The increased risk was more pronounced for men (HR=1.42), people with lower levels of household income (HR=1.39), and people who themselves had a history of cancer (HR=1.57).
Risk of suicide attempt varied according to cancer site, with highest risks for oesophageal (HR=2.41), cervical and uterine (HR=1.83), liver and biliary passage (HR=1.76), ovarian (HR=1.70), lung (HR=1.63), stomach (HR=1.63), pancreatic (HR=1.56), central nervous system (HR=1.55), kidney (HR=1.50), and bladder (HR=1.52).
For suicide death the incidence rate was 16.3 per 100,000 person years among exposed individuals versus 11.4 per 100,000 person years among unexposed individuals (HR=1.47; 95%CI 1.35–1.60). The risk increase was greatest following loss of the spouse due to death (HR=1.70).
The risk of suicide death varied according to the spouse’s cancer site, with the highest risk for pancreatic (HR=3.01), liver and biliary passage (HR=3.00), central nervous system (HR=2.46), oesophageal (HR=2.74), kidney (HR=2.70), rectal (HR=2.27), prostate (HR=1.84), lung (HR=1.81), and ovarian (HR=1.78).
The increased risk was particularly notable during the first year following the cancer diagnosis, where the HR was 1.45 (95%CI 1.27–1.66) for suicide attempt and 2.56 (95%CI 2.03–3.22) for suicide death. The association for suicide attempt and suicide death did not vary substantially by age of the spouse.

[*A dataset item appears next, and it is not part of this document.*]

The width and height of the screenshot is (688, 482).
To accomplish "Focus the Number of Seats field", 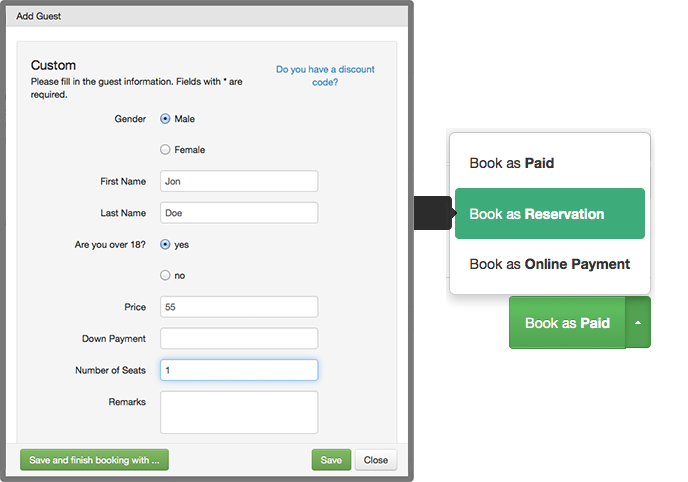I will click(x=238, y=370).
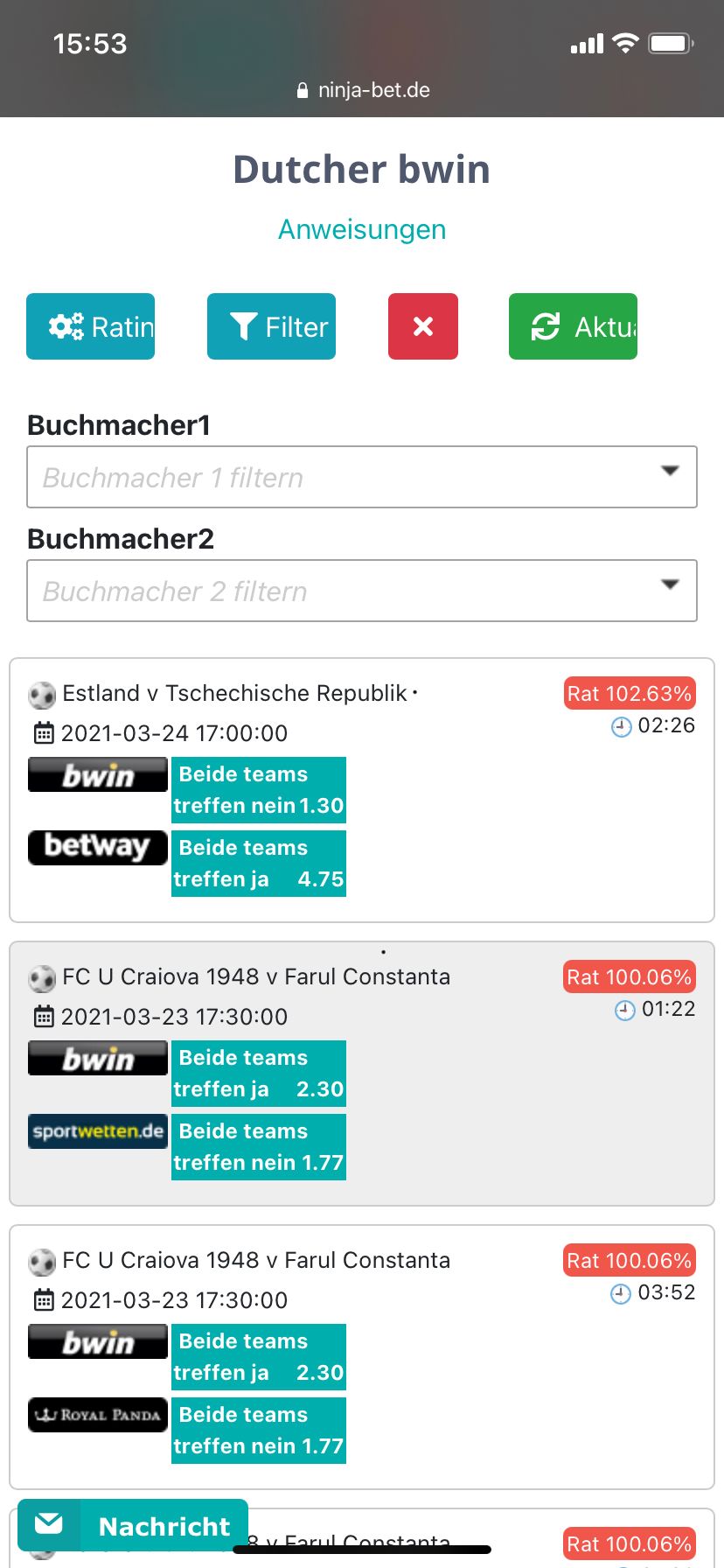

“The risk [suicide attempt and suicide death] was found to be particularly high during the first year after the spouse’s cancer diagnosis and persisted through the entire 30-year follow-up,” conclude the authors. “Additionally, the risk increase in suicidal behavior was greater in individuals with a spouse with cancer diagnosed at advanced stages and after the patient died. Moreover, the risk increase was greater among individuals with a lower level of household income and among those without a common child with the patient with cancer,” they note, adding that such findings indicate the protective influence of social support from children.
A weakness of the study, write the authors, is that the team only identified registered heterosexual spouses, and did not include partners and homosexual spouses or partners. Furthermore, it is unclear whether the findings are generalisable to other countries with different healthcare systems and cultural contexts, “Denmark’s universal health care system may potentially mitigate the psychosocial and financial distress experienced by patients with cancer and their spouses,” write the authors. If so, they add, the mental health impacts may well be higher in countries that have more restricted healthcare access. In future, they hope to repeat the study in Sweden.
In an accompanying editorial, Casey Crump (the University of Texas Health Science Center) and Welva Sieh (The University of Texas MD Anderson Cancer Center) write, “Given the known risks to their mental health, spouses should be fully integrated into cancer follow-up care. At health visits in either oncology or primary care clinics, spouses should be screened for psychosocial distress and connected to resources that will support their long-term mental health and well-being. Integration of spouses into survivorship programs is essential for providing comprehensive and effective cancer care.”
Psychosocial distress, they add, is treatable with appropriate support. “Early detection and intervention can help alleviate suffering and improve long-term health and quality of life for both spouses and patients with cancer.”
A valuable new contribution of the study, they add, is the assessment of multiple cancer sites, enabling comparisons of suicide risk magnitude in spouses across cancer sites.